Extractor fan love: Your ultimate guide

Love might be taking it a bit far, but extractor fans are a topic I’m enthusiastic about nonetheless! This may be because I spec’d the wrong one in my own bathroom refurb, which has annoyed me ever since. Or perhaps because I often find myself persuading clients that their extractor fan is not the place to economise.

In every renovation there are areas where cut-backs can be made and others where short-term savings can lead to problems later on. Extractor fans fall into the second category. Installing insufficient ventilation in your bathroom creates a damp, warm environment which is perfect for mould growth. 

According to NHS guidance, if you have damp and mould in your home you are more likely to have respiratory problems, allergies or asthma. Damp and mould can also affect the immune system.

Along with the inconvenience of a steamy room with lots of condensation to clean up, a bathroom that isn’t ventilated properly will age quickly. Peeling paint work, black mildew and rotten wood will ruin your beautiful new bathroom shockingly fast. So, before you splash out on those lovely new tiles, make sure you’ve saved a bit of the budget for a great extractor and all that investment will be worthwhile.
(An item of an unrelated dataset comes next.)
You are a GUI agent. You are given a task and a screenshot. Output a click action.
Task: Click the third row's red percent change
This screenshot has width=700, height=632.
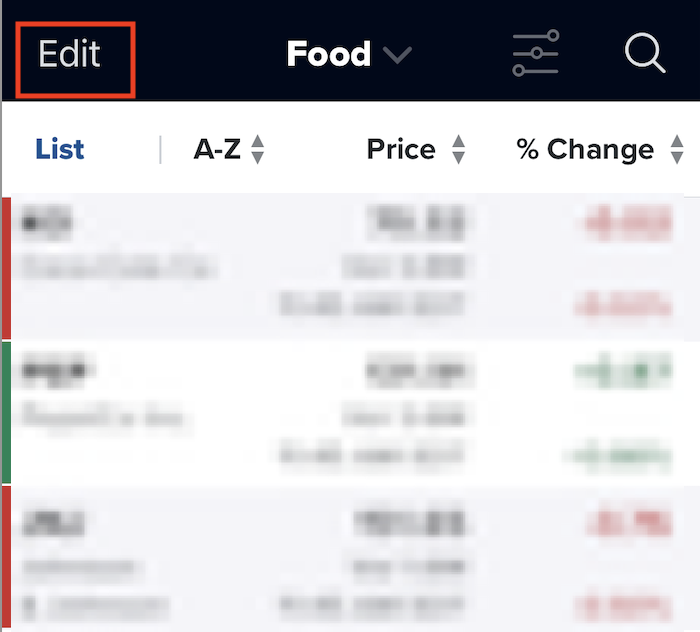(629, 522)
There’s more to extractors than meets the eye (pun intended!), so I’ve created this ultimate guide to help you choose the best for your bathroom…

Do I have to install one?

The answer varies depending on your situation;

  • Are you building a new bathroom / shower room or WC as part of an extension?  Then you must comply with current building regulation standards for ventilation (see link below).

  • Are you carrying out works elsewhere in your home but not altering your bathroom, shower room or WC?  Then you must ensure your new works don’t make your existing ventilation situation worse.   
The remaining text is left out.